# Old ammo



## Joe Fish (Jul 15, 2012)

What can I do with this stuff? Can you just throw it in the trash? I have maybe a couple of hundred rounds.


----------



## glenbo (Apr 9, 2010)

How old?


----------



## george59 (Aug 18, 2016)

How old and is it many different calibers?


----------



## Joe Fish (Jul 15, 2012)

Probably fifteen years old some old aluminum case 9mm and some 7mag


----------



## maskale (Sep 19, 2014)

shoot it for fun

I shot some from the 80's a few months back. they all shot, some just sounded a little soft. Just be sure the bullet actually leaves the barrel if one doesn't sound right.


----------



## CHARLIE (Jun 2, 2004)

Shoot it. I have shot some WII ammo only thing wrong it was the old primers and had to clean gun.


----------



## peckerwood (Jun 9, 2012)

Heck ya shoot it!


----------



## T-Roy (Oct 4, 2004)

Make it go bang. Bang. It will shoot.


----------



## Joe Fish (Jul 15, 2012)

I'm just going to run them through my old sc Xd 9. That thing will eat anything


----------



## Del Magic (Mar 19, 2008)

I shoot WWII surplus all the time. Only had one dud so far. I've had worse luck with brand new PMC ammo.


----------



## THA (Jan 5, 2016)

unless it is corroded, shoot it.

I had some WWI .45 ammo that had been loaded into several magazines my grandfather had so I decided to shoot it. It was FUN, click------bang, click-bang, click-------------bang, click-bang. all fired but the hangfires were interesting timing. Keep gun pointed downrange for at least a minute or so. If misfire, eject it into a can of oil or at least water. If it does fire, the liquid will absorb most of the energy of the case rupturing. 

Powder will not go bad unless stored very poorly. It is the primers that become unreliable but the old corrosive primers from the 50's and earlier held up much better and were more stable to a degree.


----------



## Wordsaw (Apr 17, 2013)

I just shot some .22s and shotgun shells I bought back in the '70s. Shot just fine.


----------



## jm423 (Sep 18, 2011)

If I had a9mm or a 7 Mag I would volunteer to safely dispose of that Hazmat material for you. I don't have either, so guess you should head for the back of the pasture or a range and unload it yourself. All this assumes the cases are not badly corroded or cracked. If you have any of those I would head to a LGS or LEA for disposal info/ help.

_ _ _ _ _ _ _

Required work
Can you copy the part of the old ammo thread between "## maskale (Sep" and "to clean gun.", inclusive?

Screen grounding examples
_ _ _ _ _ _ _

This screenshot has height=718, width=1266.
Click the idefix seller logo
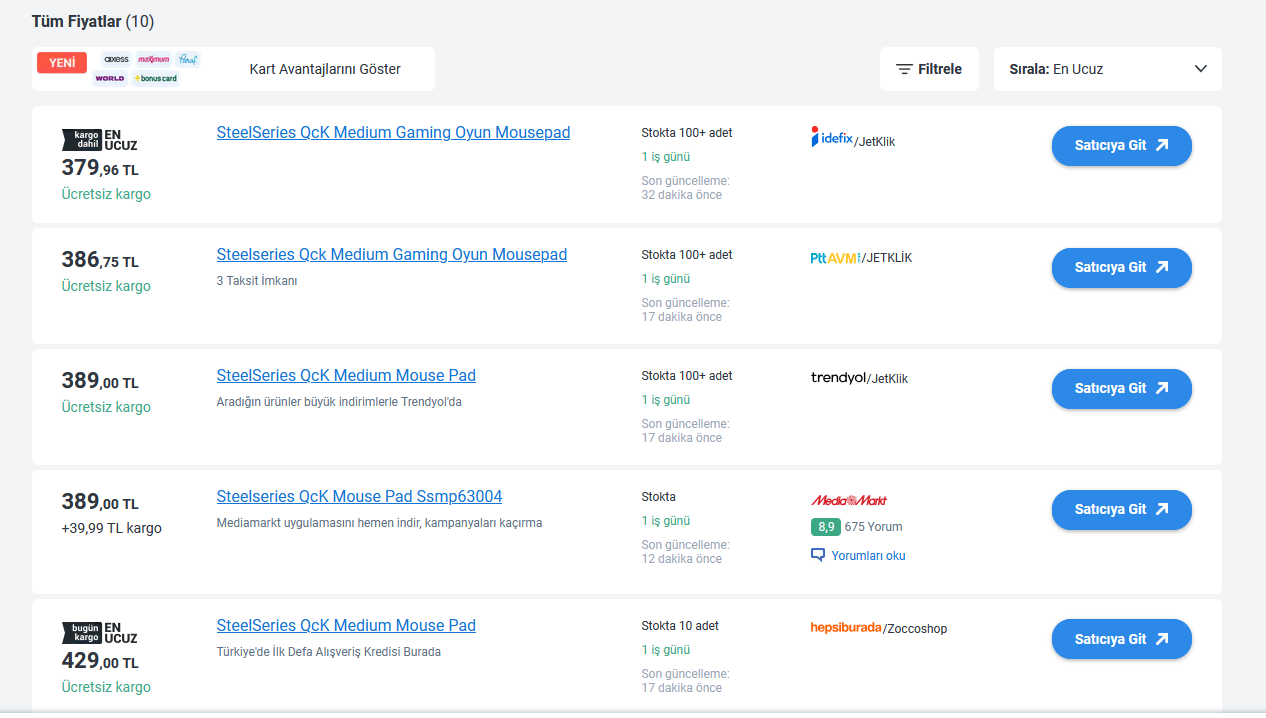pos(832,138)
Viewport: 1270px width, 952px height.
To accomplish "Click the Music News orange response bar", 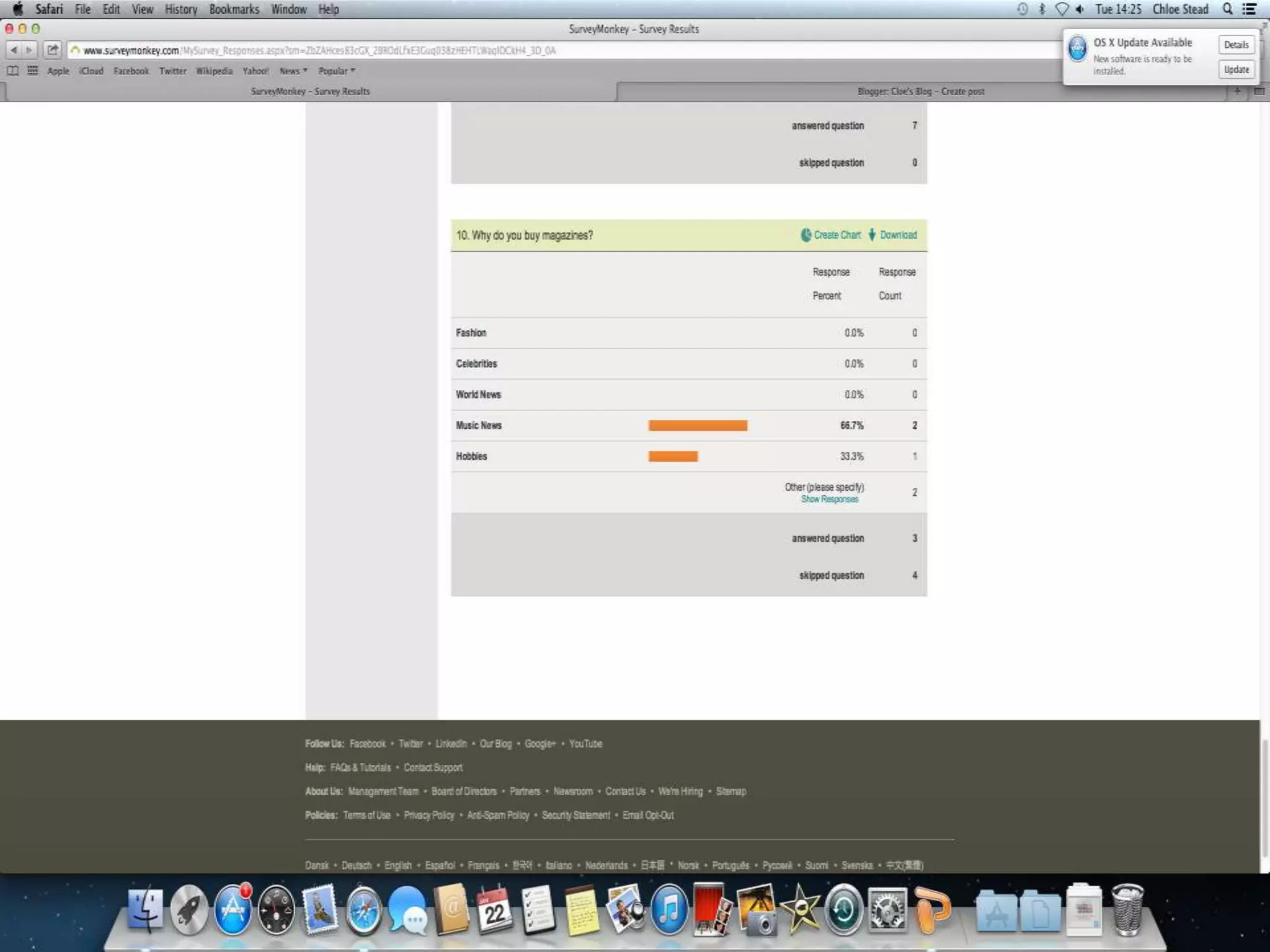I will pyautogui.click(x=698, y=425).
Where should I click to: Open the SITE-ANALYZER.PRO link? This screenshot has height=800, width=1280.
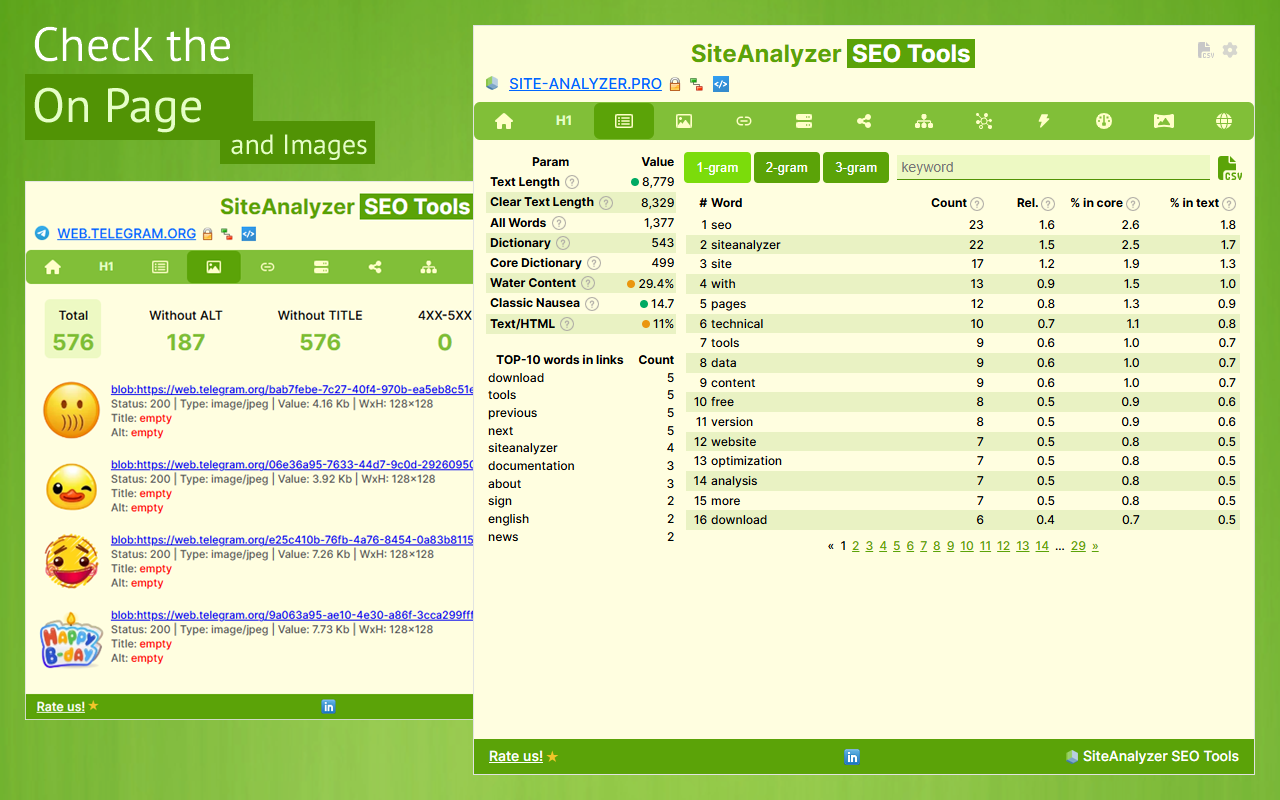[585, 84]
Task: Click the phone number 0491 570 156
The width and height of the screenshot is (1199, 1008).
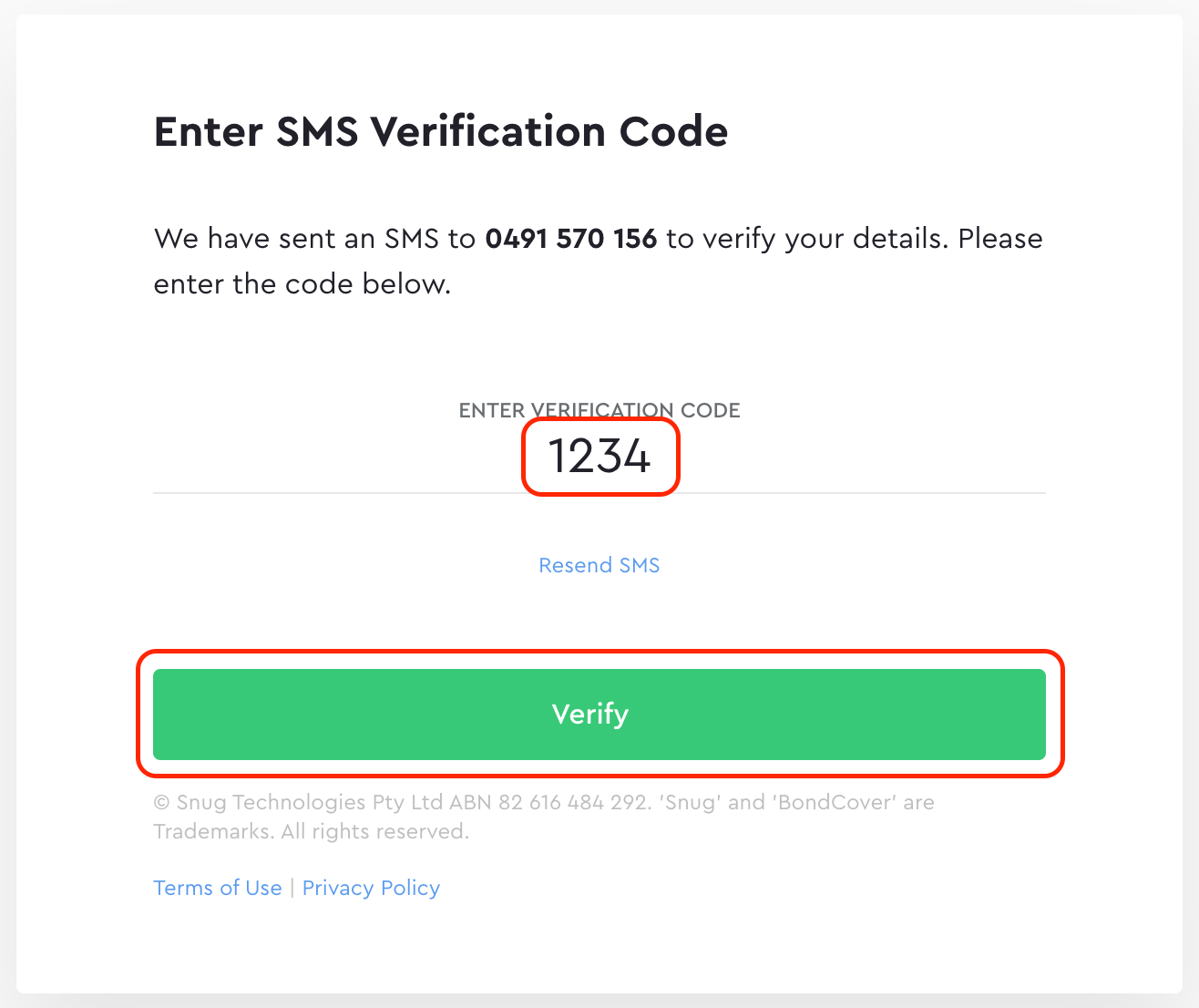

_ _ _ _ _ _ _

Response to this exercise
## maskale (Sep 19, 2014)

shoot it for fun

I shot some from the 80's a few months back. they all shot, some just sounded a little soft. Just be sure the bullet actually leaves the barrel if one doesn't sound right.


----------



## CHARLIE (Jun 2, 2004)

Shoot it. I have shot some WII ammo only thing wrong it was the old primers and had to clean gun.